Pushing the Boundaries of IDP: Object Detection, Word Recognition, and Key-Value Extraction
by Max Vermeir, Senior Director of AI Strategy
One of the most defining characteristics of intelligent document processing (IDP) is the strategic use of artificial intelligence (AI) as the core foundation for automating document-centric tasks. AI models and algorithms enable contextual understanding to improve speed and accuracy, driving business value for customers with document-heavy workflows.
ABBYY Vantage exemplifies this concept with its library of pre-trained “skills,” also known as pre-trained AI document processing models.
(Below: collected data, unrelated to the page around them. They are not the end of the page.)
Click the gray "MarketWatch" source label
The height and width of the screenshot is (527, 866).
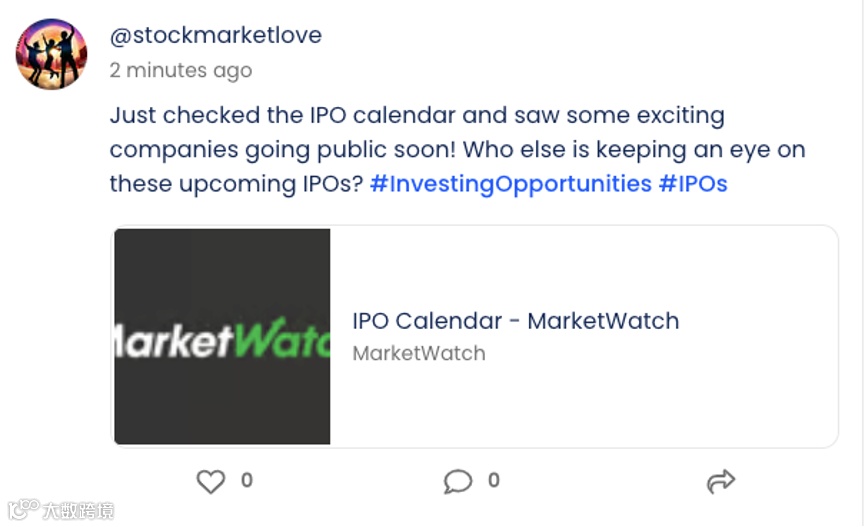coord(418,353)
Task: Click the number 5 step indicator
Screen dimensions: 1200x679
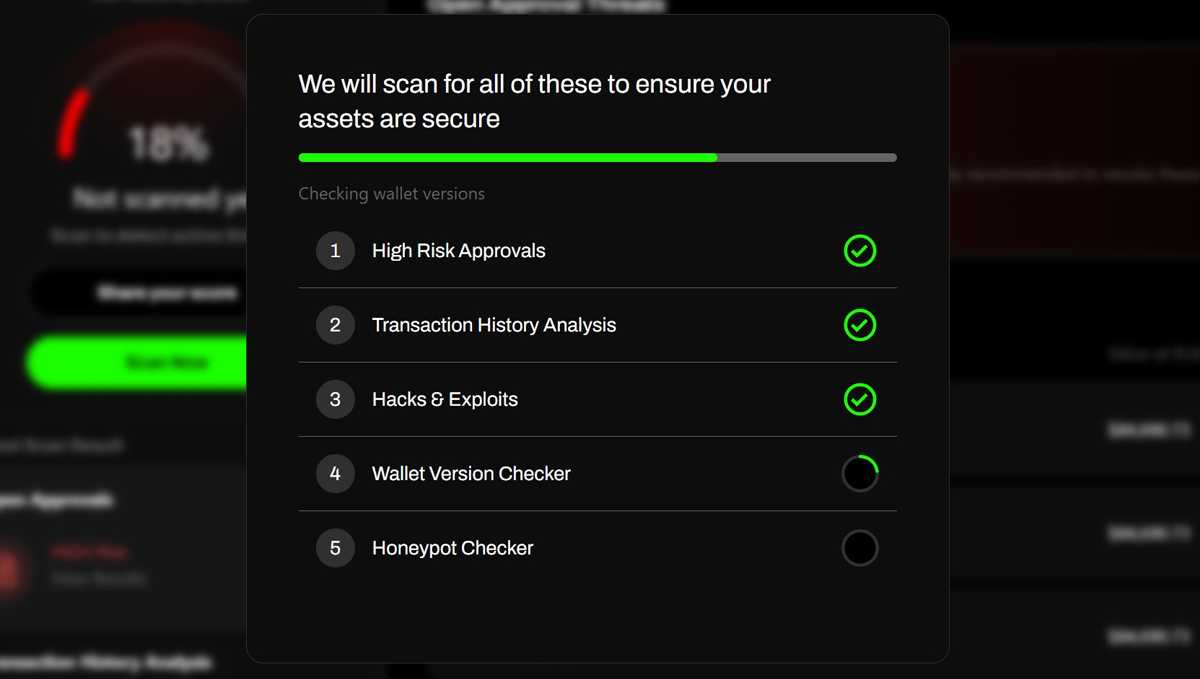Action: point(335,547)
By narrowing the scope of an AI solution to excel at a specific task, these purpose-built AI skills work efficiently to accelerate outcomes in specialized contexts.
In a recent showcase session presented by the ABBYY research and development team, our developers Konstantin Anisimovich, Evgenii Orlov, Ivan Zagaynov, and Andrew Upshinskiy explained three exciting new AI models that are pushing the boundaries of IDP in key-value extraction, object detection, and word recognition.
1. Key-value extraction
Identifying key information is an essential Vantage skill that allows for actionable data to be extracted from a document type. Document-specific models at the core of the skill are trained to identify fields such as “company name,” “address,” or “zip code,” enabling the corresponding values to be extracted. Separate models are made for different document types, determining the fields that the model will look for.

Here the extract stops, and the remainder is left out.